* Requirements *
Count the lines in the records below that contain the string "hamburger", matching case exactly, and give only the number.

* START *

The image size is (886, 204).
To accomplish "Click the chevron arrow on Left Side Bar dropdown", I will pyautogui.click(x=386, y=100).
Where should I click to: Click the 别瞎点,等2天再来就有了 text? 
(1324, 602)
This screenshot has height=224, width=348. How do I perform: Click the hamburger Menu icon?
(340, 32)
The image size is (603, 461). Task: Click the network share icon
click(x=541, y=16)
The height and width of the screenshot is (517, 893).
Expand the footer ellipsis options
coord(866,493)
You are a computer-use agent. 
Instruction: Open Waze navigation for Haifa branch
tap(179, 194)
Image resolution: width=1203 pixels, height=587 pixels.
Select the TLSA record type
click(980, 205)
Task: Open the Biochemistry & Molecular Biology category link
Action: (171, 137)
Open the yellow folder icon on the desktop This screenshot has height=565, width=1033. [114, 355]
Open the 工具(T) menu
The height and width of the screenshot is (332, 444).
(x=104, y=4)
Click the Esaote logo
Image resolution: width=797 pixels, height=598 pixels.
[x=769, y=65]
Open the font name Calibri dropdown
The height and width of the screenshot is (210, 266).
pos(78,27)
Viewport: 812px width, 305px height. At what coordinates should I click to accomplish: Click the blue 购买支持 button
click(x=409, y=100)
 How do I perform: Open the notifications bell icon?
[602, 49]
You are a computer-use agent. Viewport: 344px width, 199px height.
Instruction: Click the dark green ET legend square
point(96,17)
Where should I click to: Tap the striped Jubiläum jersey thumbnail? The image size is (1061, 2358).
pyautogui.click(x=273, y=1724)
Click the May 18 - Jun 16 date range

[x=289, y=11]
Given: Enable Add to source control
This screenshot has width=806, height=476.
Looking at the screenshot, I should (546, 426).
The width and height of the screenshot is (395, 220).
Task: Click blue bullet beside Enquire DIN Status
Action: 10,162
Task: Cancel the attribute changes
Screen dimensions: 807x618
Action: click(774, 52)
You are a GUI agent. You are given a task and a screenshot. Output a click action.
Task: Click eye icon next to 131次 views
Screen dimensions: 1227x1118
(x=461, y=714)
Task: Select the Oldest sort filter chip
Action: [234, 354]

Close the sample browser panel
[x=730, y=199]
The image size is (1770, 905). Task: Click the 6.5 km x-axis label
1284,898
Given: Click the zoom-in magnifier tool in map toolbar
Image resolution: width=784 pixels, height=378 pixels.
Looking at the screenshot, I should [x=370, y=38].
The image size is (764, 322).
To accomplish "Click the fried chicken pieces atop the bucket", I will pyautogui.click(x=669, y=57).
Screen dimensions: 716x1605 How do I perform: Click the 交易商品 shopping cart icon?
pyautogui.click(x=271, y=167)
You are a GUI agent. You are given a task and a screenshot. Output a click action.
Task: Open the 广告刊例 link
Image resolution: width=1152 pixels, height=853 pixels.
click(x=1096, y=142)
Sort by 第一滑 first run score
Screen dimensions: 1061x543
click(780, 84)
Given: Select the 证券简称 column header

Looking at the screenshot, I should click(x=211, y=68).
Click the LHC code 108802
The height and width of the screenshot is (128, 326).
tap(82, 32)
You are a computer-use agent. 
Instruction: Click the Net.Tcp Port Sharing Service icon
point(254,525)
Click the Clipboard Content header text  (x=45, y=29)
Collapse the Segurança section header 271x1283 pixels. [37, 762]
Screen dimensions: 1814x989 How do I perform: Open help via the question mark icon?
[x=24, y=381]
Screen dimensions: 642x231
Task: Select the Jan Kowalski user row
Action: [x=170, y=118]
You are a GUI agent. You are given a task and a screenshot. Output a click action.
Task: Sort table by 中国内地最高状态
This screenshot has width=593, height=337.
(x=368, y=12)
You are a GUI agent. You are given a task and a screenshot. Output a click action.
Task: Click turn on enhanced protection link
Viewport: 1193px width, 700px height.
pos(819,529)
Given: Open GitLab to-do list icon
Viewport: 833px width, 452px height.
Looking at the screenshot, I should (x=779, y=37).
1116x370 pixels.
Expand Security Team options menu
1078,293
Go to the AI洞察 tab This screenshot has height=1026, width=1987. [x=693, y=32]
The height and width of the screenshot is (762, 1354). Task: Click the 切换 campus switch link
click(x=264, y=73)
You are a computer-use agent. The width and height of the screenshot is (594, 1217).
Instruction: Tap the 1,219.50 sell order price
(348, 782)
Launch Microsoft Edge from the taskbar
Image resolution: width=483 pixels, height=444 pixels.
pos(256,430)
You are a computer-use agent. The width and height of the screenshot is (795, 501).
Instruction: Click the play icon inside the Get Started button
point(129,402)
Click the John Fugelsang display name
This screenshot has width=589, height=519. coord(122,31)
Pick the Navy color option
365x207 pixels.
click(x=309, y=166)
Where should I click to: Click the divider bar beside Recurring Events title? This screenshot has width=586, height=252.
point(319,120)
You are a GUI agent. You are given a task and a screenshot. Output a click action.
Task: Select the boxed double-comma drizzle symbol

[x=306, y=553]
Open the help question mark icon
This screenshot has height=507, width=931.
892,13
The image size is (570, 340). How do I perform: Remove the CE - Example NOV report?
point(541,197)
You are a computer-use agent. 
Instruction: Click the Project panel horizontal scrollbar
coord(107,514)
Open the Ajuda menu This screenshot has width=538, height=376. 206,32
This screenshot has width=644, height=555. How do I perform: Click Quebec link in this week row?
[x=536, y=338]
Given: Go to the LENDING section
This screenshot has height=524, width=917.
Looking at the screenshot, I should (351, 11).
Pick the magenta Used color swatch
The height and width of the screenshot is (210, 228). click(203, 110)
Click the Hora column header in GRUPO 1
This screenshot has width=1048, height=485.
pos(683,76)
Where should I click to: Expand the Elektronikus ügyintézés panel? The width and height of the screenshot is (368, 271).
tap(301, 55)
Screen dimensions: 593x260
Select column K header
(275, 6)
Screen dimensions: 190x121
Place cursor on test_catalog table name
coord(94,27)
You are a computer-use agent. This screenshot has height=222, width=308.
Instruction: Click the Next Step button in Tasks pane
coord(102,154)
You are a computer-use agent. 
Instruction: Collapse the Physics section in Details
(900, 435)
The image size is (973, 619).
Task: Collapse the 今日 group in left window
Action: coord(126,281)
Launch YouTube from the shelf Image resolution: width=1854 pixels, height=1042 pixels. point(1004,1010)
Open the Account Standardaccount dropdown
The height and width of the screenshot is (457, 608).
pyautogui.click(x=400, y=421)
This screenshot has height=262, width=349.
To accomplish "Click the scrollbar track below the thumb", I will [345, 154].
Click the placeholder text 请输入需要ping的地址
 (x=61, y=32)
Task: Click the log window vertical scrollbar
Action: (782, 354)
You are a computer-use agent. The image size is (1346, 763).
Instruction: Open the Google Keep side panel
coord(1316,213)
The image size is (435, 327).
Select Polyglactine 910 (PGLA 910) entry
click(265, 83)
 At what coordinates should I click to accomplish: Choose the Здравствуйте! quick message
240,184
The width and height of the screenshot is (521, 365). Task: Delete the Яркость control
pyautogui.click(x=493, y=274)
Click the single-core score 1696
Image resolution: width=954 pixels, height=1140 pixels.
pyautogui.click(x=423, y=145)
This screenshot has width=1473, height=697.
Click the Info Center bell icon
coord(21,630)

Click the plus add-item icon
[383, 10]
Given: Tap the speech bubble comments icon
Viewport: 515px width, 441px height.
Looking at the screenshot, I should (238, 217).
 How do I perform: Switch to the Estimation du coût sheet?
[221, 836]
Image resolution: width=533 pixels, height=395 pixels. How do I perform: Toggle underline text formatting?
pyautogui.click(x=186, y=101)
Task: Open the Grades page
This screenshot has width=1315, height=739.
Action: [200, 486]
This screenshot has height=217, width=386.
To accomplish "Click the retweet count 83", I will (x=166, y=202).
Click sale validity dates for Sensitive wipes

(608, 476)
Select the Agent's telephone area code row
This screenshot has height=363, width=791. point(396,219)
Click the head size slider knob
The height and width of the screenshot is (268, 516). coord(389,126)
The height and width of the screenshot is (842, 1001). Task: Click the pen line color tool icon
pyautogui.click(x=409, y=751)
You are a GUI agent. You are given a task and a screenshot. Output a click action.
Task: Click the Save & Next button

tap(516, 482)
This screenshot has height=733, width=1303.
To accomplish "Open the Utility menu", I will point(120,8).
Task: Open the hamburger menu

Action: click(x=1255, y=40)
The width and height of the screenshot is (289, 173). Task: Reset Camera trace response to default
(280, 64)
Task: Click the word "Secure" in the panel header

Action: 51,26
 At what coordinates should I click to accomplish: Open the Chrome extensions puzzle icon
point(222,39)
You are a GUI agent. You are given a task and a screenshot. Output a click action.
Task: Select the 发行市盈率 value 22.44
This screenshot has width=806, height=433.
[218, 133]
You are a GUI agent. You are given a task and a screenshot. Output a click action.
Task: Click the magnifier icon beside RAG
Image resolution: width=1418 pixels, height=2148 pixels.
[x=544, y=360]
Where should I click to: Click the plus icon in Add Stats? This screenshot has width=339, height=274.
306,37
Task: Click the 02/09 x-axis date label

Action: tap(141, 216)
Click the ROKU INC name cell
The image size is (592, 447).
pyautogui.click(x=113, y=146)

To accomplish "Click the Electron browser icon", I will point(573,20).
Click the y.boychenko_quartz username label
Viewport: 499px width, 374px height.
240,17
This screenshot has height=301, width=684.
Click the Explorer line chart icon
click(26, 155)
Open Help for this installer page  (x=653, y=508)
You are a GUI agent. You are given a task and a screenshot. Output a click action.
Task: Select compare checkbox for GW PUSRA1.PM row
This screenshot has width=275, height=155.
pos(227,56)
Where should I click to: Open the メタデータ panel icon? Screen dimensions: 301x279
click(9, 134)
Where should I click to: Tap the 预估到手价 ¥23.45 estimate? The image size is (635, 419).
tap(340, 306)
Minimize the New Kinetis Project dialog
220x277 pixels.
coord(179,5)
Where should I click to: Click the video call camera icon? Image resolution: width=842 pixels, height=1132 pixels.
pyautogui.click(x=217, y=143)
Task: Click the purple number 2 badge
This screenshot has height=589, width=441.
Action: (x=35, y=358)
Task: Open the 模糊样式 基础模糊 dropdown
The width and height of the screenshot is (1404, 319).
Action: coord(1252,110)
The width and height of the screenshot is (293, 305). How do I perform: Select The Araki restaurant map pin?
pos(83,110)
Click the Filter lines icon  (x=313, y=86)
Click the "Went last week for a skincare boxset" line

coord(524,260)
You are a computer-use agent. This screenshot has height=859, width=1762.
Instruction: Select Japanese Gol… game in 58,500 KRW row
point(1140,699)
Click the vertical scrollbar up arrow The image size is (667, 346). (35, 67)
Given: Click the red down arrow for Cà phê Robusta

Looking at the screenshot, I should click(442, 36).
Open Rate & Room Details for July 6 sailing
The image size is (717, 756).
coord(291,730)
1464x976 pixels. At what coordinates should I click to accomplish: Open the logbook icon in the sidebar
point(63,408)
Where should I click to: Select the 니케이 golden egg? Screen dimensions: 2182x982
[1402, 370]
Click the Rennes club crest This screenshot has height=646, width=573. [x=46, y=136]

* END *

* Output of the exercise *
2